* [Exercise goal]:
Please copy every line of the records below that holds the word "help".
Recorded data START
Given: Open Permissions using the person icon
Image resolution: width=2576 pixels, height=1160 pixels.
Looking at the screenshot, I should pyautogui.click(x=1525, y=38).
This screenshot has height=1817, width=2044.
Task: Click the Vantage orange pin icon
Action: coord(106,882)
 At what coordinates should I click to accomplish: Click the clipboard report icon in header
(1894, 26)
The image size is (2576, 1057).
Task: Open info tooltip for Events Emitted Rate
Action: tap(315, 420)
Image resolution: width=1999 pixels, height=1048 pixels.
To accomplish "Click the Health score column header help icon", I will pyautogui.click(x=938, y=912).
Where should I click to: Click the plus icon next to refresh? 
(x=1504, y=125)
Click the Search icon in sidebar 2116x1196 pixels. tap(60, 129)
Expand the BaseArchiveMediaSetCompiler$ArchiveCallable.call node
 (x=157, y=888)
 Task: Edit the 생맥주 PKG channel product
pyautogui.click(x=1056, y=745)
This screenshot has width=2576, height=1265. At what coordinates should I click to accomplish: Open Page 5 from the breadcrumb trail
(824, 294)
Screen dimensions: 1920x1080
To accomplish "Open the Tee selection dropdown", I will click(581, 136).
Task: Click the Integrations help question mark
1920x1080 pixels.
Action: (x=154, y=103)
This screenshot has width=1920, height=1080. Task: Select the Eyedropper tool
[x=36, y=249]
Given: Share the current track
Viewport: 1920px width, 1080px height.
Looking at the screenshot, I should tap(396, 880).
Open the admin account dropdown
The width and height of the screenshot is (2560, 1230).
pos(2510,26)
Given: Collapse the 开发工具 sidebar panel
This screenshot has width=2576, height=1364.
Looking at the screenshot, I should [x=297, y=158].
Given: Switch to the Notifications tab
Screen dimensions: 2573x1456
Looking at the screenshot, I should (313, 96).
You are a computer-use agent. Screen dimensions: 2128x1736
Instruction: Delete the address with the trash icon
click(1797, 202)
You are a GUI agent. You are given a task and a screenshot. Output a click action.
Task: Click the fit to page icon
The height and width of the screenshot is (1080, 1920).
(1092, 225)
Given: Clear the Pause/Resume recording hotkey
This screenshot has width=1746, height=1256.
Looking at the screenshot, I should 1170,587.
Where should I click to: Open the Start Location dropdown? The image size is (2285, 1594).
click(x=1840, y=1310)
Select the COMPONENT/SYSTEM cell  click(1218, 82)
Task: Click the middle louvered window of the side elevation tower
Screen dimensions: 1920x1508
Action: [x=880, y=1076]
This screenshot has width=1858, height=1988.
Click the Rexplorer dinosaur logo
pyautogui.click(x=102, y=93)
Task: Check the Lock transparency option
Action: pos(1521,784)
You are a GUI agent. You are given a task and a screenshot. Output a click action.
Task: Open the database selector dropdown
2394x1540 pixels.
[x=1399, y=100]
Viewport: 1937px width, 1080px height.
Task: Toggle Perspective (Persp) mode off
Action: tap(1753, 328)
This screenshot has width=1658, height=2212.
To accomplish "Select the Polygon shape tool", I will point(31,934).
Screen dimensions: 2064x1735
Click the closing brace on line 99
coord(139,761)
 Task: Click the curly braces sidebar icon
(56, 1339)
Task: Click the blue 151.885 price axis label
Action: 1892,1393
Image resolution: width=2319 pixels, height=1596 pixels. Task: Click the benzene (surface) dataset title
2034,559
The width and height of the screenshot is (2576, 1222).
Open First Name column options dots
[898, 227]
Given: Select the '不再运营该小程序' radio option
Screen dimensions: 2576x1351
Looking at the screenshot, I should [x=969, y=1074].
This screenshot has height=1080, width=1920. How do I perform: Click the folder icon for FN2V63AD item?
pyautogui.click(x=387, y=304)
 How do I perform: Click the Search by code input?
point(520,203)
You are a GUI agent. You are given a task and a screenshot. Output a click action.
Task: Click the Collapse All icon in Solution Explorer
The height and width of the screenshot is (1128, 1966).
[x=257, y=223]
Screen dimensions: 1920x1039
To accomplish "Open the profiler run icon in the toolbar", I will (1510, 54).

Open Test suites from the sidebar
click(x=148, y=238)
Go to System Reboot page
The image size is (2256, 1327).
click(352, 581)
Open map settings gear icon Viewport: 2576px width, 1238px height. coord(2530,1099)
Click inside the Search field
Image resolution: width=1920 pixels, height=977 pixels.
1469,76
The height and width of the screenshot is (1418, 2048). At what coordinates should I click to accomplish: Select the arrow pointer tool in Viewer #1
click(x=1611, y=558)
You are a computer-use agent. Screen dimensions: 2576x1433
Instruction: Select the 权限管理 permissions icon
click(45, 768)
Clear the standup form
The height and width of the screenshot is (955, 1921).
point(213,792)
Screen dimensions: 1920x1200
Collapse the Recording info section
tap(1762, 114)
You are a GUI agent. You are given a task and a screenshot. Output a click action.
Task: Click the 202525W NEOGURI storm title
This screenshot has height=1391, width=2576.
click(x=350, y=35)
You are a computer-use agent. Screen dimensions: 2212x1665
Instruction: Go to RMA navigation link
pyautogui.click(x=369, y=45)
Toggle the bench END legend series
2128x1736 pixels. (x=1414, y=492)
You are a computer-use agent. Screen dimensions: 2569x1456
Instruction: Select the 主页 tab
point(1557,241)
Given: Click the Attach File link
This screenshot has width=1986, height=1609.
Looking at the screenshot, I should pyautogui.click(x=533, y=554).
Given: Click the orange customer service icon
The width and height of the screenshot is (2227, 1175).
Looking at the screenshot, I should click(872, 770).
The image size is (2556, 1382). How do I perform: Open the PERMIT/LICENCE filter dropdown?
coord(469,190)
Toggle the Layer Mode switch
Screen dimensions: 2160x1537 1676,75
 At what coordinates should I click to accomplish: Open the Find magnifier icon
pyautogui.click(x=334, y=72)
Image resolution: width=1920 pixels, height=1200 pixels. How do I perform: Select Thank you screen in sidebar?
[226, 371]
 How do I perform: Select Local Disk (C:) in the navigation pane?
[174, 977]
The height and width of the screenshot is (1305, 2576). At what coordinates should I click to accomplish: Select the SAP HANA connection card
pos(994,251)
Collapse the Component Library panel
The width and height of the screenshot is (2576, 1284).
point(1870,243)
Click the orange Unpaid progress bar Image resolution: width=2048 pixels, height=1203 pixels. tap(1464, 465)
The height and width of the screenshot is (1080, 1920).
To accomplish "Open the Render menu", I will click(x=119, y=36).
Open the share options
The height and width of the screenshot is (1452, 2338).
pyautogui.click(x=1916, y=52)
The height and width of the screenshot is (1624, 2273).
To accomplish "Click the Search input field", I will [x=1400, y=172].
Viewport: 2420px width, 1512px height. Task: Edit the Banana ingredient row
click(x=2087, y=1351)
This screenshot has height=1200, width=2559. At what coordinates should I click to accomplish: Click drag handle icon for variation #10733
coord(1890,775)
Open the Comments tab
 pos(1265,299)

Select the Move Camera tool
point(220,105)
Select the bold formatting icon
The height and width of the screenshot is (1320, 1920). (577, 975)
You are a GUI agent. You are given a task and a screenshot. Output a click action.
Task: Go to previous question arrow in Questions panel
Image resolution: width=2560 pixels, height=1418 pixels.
Recorded data END
* [Solution to this problem]:
To accomplish "Click the Health score column header help icon", I will pyautogui.click(x=938, y=912).
Task: Click the Integrations help question mark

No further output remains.